Samaritan woman

LENTEN READING: ST. AUGUSTINE ON JESUS WITH THE SAMARITAN WOMAN

ST. AUGUSTINE ON JESUS WITH THE SAMARITAN WOMAN

A Samaritan woman came to draw water
From a treatise on John by St Augustine

A woman came. She is a symbol of the Church not yet made righteous. Righteousness follows from the conversation. She came in ignorance, she found Christ, and he enters into conversation with her. Let us see what it is about, let us see why a Samaritan woman came to draw water. The Samaritans did not form part of the Jewish people: they were foreigners. The fact that she came from a foreign people is part of the symbolic meaning, for she is a symbol of the Church.

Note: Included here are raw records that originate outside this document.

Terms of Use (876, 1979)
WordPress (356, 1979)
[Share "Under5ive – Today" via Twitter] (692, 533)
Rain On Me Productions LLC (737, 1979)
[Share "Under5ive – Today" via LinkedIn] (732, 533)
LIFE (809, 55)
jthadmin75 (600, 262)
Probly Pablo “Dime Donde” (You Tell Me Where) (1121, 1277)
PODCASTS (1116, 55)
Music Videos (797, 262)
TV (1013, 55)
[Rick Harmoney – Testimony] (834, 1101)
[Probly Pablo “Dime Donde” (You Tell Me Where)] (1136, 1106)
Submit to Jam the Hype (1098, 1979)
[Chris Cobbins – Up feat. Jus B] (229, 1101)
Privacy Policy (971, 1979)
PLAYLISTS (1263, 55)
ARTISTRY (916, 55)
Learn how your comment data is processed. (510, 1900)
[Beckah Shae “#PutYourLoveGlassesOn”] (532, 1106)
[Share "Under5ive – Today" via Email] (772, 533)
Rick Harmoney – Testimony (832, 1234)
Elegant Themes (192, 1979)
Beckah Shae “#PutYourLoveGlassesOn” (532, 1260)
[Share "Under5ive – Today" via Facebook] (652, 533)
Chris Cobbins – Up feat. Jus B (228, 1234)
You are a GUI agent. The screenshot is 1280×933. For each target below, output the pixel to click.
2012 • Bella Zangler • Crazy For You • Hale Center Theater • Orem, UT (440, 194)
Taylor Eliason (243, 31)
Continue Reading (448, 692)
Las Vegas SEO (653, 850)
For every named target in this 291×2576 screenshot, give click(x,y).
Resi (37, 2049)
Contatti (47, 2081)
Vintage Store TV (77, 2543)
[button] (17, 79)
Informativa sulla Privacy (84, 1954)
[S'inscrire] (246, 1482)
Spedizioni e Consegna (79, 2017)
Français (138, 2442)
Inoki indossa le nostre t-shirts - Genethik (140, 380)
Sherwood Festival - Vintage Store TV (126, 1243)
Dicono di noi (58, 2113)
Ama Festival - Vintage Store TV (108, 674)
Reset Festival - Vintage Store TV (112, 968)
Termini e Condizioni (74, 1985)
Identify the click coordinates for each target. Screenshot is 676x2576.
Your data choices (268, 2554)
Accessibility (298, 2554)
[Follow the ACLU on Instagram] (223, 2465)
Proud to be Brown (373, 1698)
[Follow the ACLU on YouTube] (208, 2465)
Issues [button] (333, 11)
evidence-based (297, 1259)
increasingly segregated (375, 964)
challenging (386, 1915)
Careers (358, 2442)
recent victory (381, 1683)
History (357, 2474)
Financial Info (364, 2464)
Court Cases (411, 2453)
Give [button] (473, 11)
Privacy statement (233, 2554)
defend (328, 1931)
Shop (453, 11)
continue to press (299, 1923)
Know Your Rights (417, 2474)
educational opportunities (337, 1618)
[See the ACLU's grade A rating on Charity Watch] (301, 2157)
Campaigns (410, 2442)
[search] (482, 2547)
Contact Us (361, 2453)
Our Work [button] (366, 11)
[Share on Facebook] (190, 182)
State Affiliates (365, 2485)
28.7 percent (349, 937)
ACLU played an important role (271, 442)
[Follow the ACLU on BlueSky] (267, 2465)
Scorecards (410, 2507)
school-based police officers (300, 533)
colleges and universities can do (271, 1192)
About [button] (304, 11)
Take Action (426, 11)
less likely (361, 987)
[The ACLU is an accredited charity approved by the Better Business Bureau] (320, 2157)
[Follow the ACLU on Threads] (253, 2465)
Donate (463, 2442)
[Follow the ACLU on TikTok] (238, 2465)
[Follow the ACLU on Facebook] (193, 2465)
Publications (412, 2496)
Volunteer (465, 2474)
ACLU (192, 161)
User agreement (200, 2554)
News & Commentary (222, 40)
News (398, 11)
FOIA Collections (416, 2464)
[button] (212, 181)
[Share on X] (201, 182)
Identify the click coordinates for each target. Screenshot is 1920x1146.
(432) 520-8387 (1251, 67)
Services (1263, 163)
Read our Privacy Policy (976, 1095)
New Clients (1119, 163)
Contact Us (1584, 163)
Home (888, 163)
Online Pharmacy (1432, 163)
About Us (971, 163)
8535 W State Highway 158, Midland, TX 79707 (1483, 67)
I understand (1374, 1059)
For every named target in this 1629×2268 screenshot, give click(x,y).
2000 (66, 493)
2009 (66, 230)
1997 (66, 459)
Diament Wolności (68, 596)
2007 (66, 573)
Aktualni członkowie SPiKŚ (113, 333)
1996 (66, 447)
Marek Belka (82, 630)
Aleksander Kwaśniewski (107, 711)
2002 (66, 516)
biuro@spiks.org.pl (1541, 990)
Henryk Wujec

The Church was to come from the Gentiles, of a different race from the Jews.

  We must then recognise ourselves in her words and in her person, and with her give our own thanks to God. She was a symbol, not the reality; she foreshadowed the reality, and the reality came to be. She found faith in Christ, who was using her as a symbol to teach us what was to come. She came then to draw water. She had simply come to draw water; in the normal way of man or woman.

Jesus says to her: Give me water to drink. For his disciples had gone to the city to buy food. The Samaritan woman therefore says to him: How is it that you, though a Jew, ask me for water to drink, though I am a Samaritan woman? For Jews have nothing to do with Samaritans.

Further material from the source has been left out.